* _SÉRIE DE TÂCHES_:
(a) Indiquez si chacun des énoncés suivants concorde avec l'extrait du document, en répondant par oui ou par non et en citant les mots décisifs : (i) M. Nick Pierni préside le Congrès national des Italo-Canadiens du Québec ; (ii) ce sont les Chinois qui disent être visés lors de bagarres entre Noirs et Blancs ; (iii) l'auteur juge que les communautés culturelles ont entièrement tort.
(b) Reproduisez fidèlement le passage de l'extrait du document qui commence par « Tribune libre » et se poursuit jusqu'à « dans les journaux. ».

* _EXTRAIT DU DOCUMENT_:
#####

En réponse à: À quand le Québec dans la rue ?

La méfiance des ethnies. Écrit par Claude Masson

Écrit par Claude Masson

Tribune libre

Je tiens à rectifier le tir. Nosco voit de l'italien dans sa soupe «Minestrone» celle «au pois» n'est pas piqué des vers non plus.
La méfiance des ethnies
Écrit par Claude Masson
Les Chinois sont mécontents : « Les médias parlent de nous quand les cuisines de nos restaurants sont montrées du doigt en raison de leur malpropreté. »
Les Italiens sont frustrés : « Lorsqu'il est question de pègre ou de mafia, ce sont toujours les Italiens qui sont montrés du doigt. »
Les Jamaïcains sont en colère : « Quand il y a des bagarres entre Noirs et Blancs, c'est toujours nous autres qui sommes visés. »
En clair, lorsque les médias parlent des ethnies, ils en parlent en mal, négativement. C'est la perception assez répandue qu'ont plusieurs des membres des communautés culturelles de Montréal, qui font l'objet de reportages à la télévision, à la radio ou dans les journaux.
Récemment, dans La Presse, le Congrès national des Italo-Canadiens du Québec soulignait la publication d'articles qui font souvent croire que la pègre est une marque de commerce typiquement italienne. « La pègre n'a pas de race, ni de couleur, ni de religion. Ce sont les criminels qui font la pègre et non leurs origines », de rappeler le président de ce conseil, M. Nick Pierni. Il ajoutait : « Si les journalistes consacraient autant d'espace et d'importance à l'apport économique, social et culturel que la communauté italienne du Québec a donné et donne à ce grand pays, on parlerait bien de nous quotidiennement. » Et vlan !
Les communautés culturelles n'ont pas tout à fait tort. Au contraire. Les mauvais coups de certains des leurs sont plus souvent mis en évidence que les bons coups de la majorité. Plusieurs raisons expliquent - sans toutefois les justifier - les agissements des médias dans la « couverture » des ethnies.

#####

* _EXTRAIT DE DONNÉES_:
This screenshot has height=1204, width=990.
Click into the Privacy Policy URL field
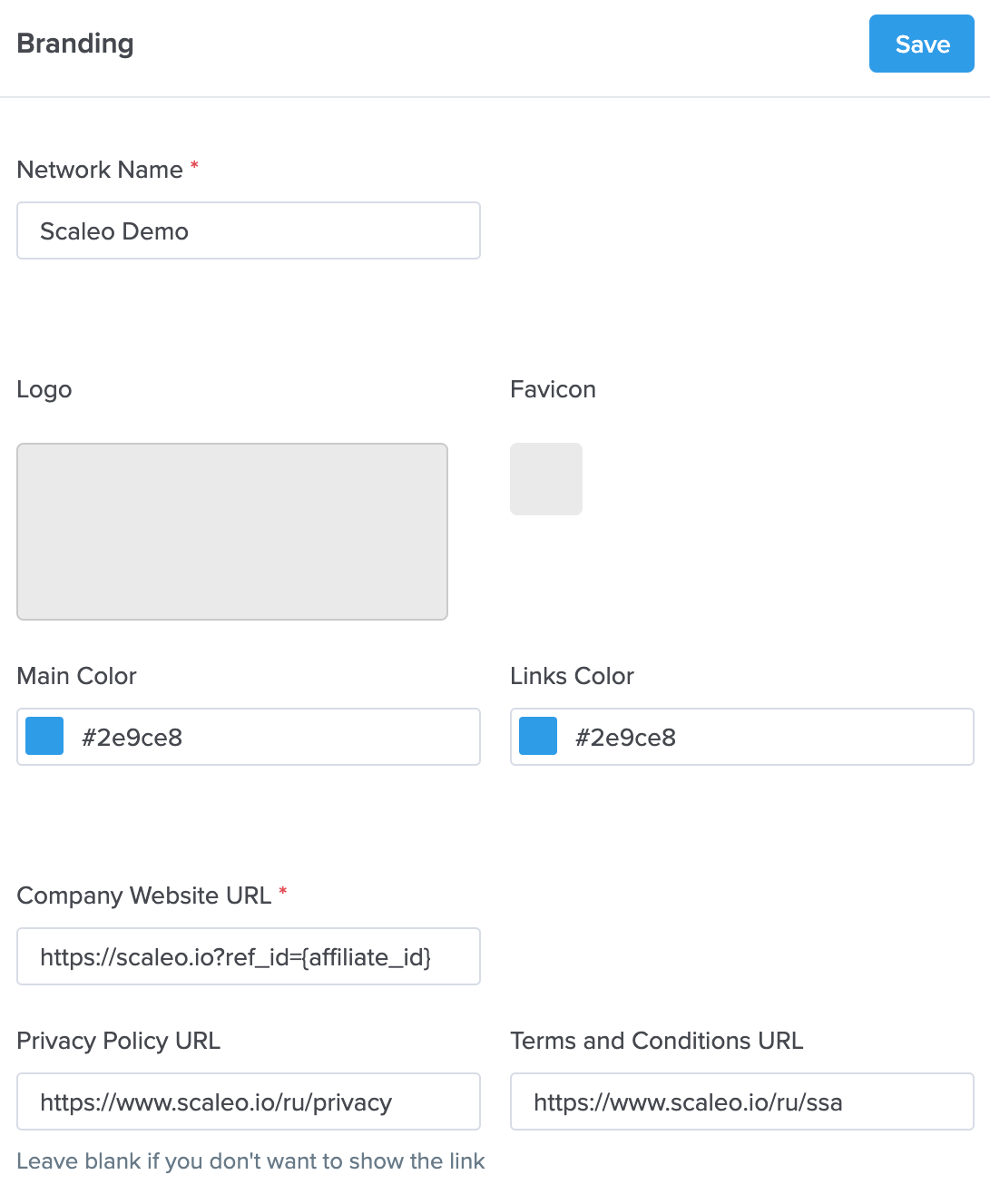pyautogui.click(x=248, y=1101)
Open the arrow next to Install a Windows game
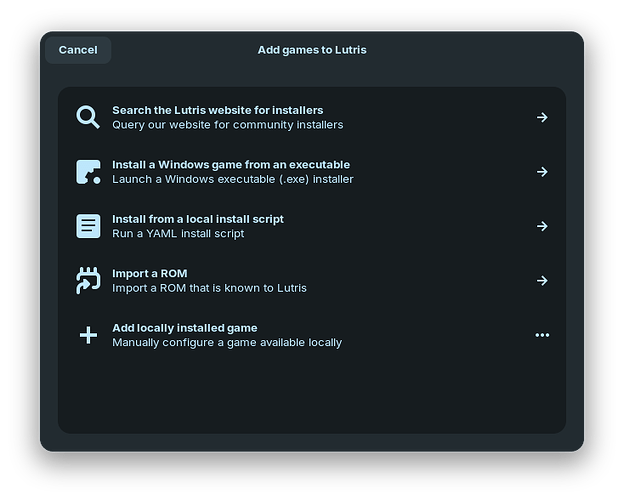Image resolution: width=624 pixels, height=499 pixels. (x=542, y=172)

#####

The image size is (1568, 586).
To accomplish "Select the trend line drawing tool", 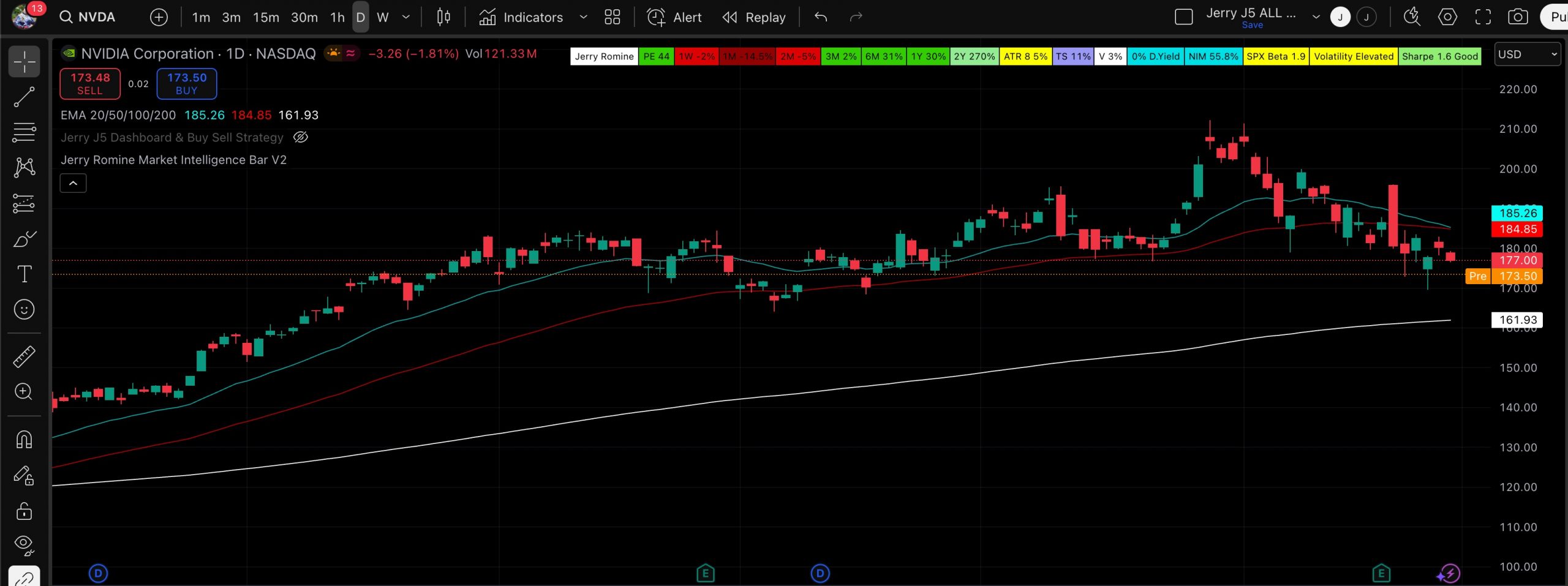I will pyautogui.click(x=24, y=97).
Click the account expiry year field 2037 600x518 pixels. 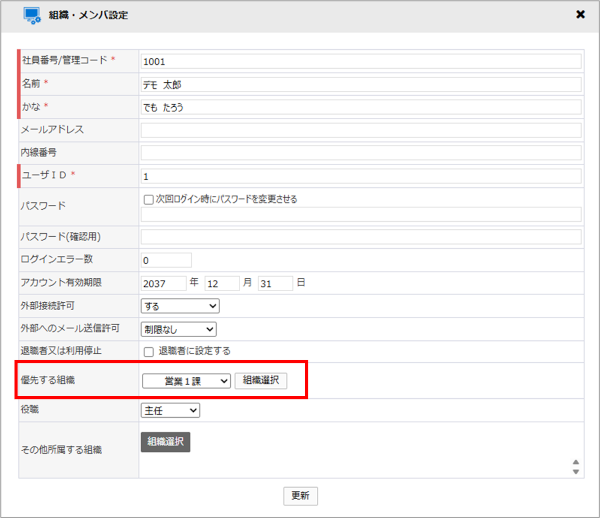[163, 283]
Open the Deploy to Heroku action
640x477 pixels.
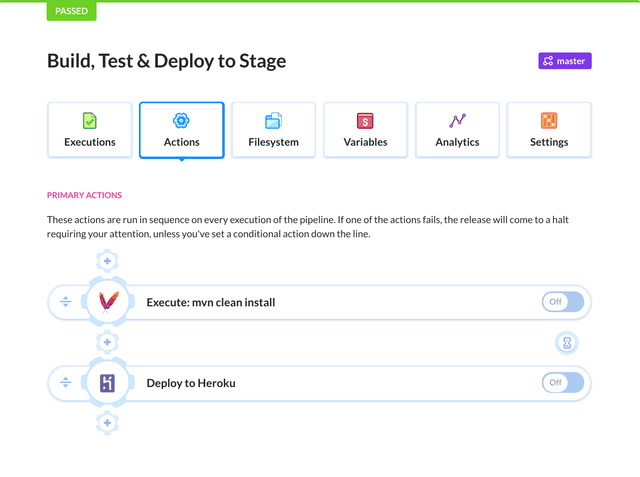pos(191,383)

#####

* _RÉPONSES NUMÉROTÉES_:
(a)
(i) Oui : « de rappeler le président de ce conseil, M. Nick Pierni »
(ii) Non : « Les Jamaïcains sont en colère : « Quand il y a des bagarres entre Noirs et Blancs, c'est toujours nous autres qui sommes visés. » »
(iii) Non : « Les communautés culturelles n'ont pas tout à fait tort. Au contraire. »

(b)
Tribune libre

Je tiens à rectifier le tir. Nosco voit de l'italien dans sa soupe «Minestrone» celle «au pois» n'est pas piqué des vers non plus.
La méfiance des ethnies
Écrit par Claude Masson
Les Chinois sont mécontents : « Les médias parlent de nous quand les cuisines de nos restaurants sont montrées du doigt en raison de leur malpropreté. »
Les Italiens sont frustrés : « Lorsqu'il est question de pègre ou de mafia, ce sont toujours les Italiens qui sont montrés du doigt. »
Les Jamaïcains sont en colère : « Quand il y a des bagarres entre Noirs et Blancs, c'est toujours nous autres qui sommes visés. »
En clair, lorsque les médias parlent des ethnies, ils en parlent en mal, négativement. C'est la perception assez répandue qu'ont plusieurs des membres des communautés culturelles de Montréal, qui font l'objet de reportages à la télévision, à la radio ou dans les journaux.